▸ TASK DESCRIPTION: Go to the line below that contains "Click the Market column header". From there to the end of the records, reproduce each line exactly, except the pictures.

(Recorded data)
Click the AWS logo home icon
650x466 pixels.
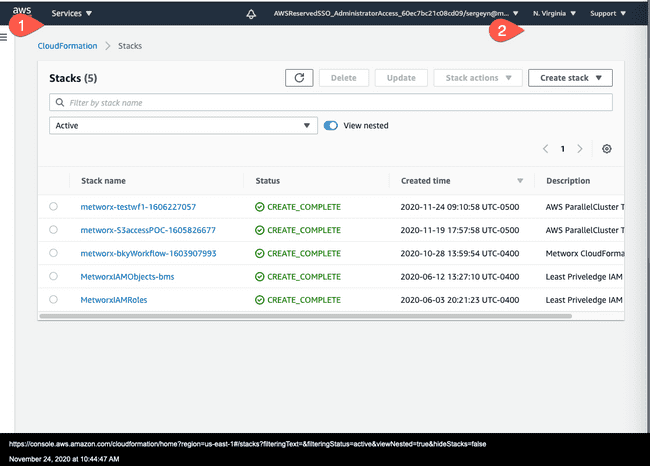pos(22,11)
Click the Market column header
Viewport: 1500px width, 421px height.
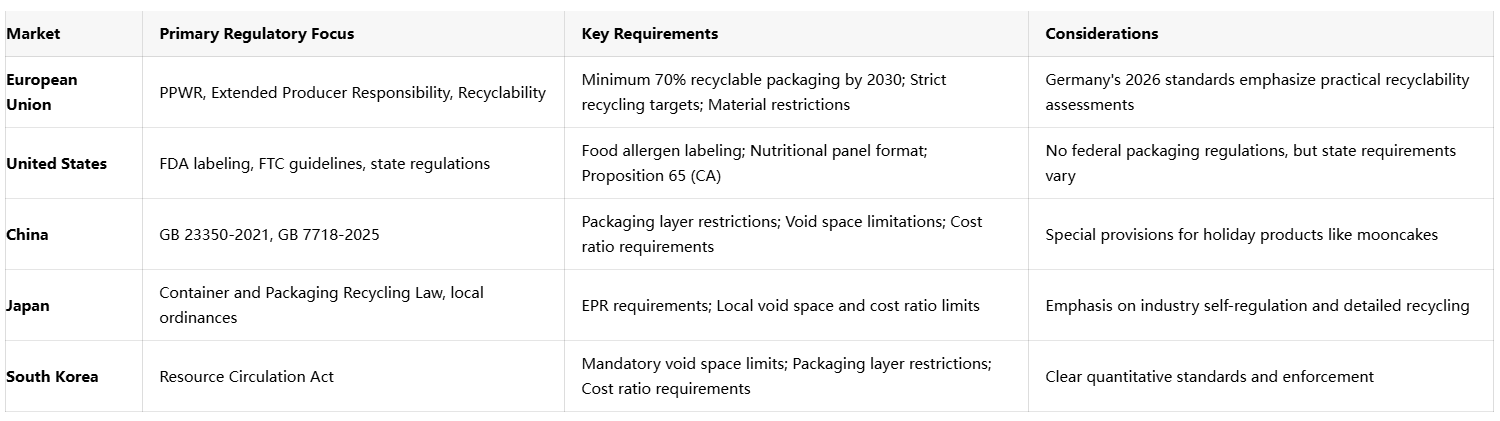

▸ YOUR RESPONSE:
Click the Market column header
Viewport: 1500px width, 421px height.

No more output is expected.